Site-Specific Branching Fractions for the O(3P) and OH + C3H8 Reactions

Abstract

The site-specific branching fractions for the reaction of O(3P) atom with C3H8 [→ OH + n-C3H7 (1a); → OH + i-C3H7 (1b)] and the subsequent OH-radical reaction with C3H8 [→ H2O + n-C3H7 (2a); → H2O + i-C3H7 (2b)] have been studied experimentally at temperatures 593, 944, and 1130 K. Since it was difficult to separate the O-atom reaction from the rapid subsequent OH-radical reaction, the sum of the branching fractions for (1b) and (2b) was determined by measuring the yield of i-C3H7 radicals. Two methods are presented and have been tested for the discrimination of alkyl isomers. At low temperature (593 K), i-C3H7 radical was directly and selectively detected with photoionization mass spectrometry by utilizing the difference of ionization potentials of n-C3H7 and i-C3H7 radicals. At higher temperatures (944 and 1130 K), the yield of i-C3H7 radical was determined by using a laser photolysis−shock tube apparatus from the yield of H atoms, which are produced from the thermal decomposition of i-C3H7 radicals.
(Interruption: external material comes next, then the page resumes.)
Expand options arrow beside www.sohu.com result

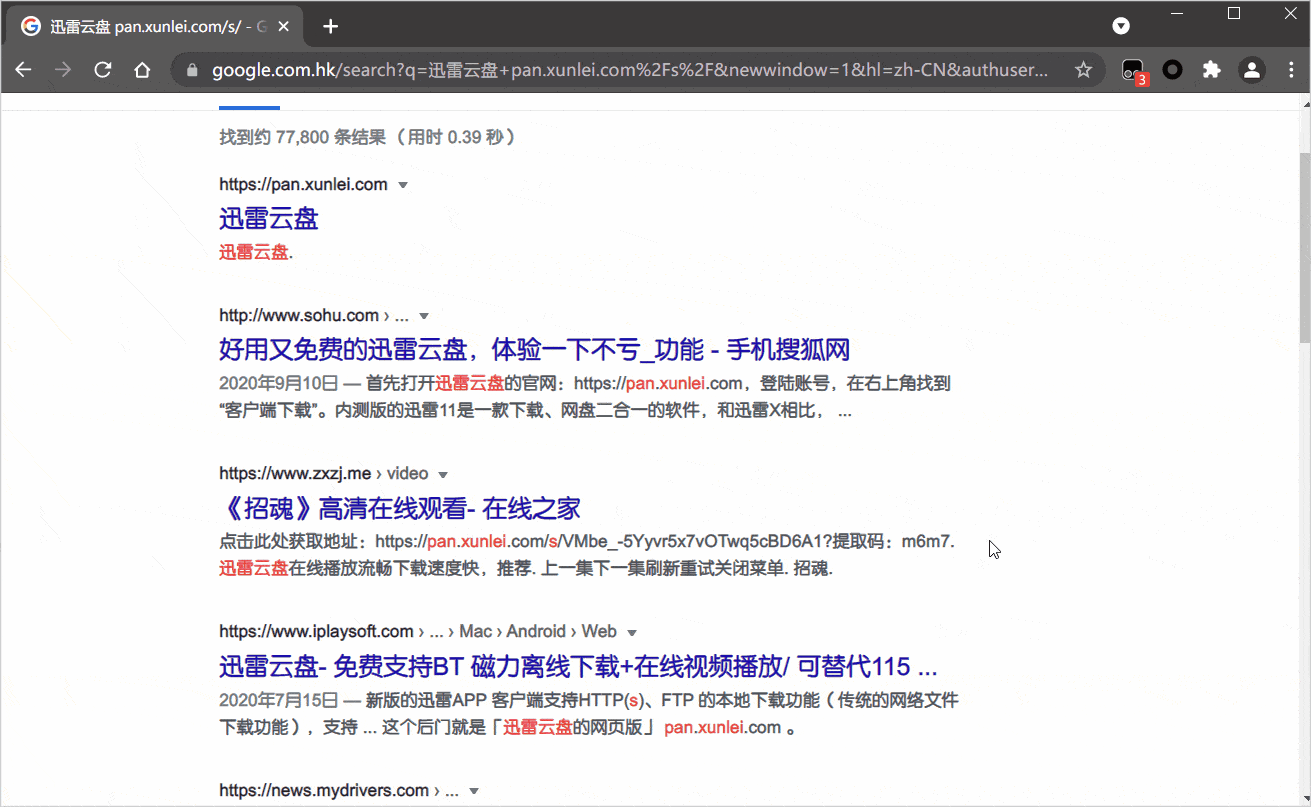(x=424, y=316)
It was confirmed experimentally that the i-C3H7 radical exclusively decomposes to H + C3H6 while the n-C3H7 radical mainly decomposes to CH3 + C2H4 and the minor decomposition pathway (→ H + C3H6) contributes little (<5%) in the present experimental conditions. By subtracting the reported branching fraction for (2b) [Droege, A. T.; Tully, F. P. J. Phys. Chem. 1986, 90, 1949], the branching ratio for the O(3P) atom reaction was evaluated to be k1a/k1b = 2.5 exp(−8.9 kJ mol-1/RT) [593−1130 K], which well agrees with the transition-state theory calculation by Cohen and Westberg [Int. J. Chem. Kinet. 1986, 18, 99].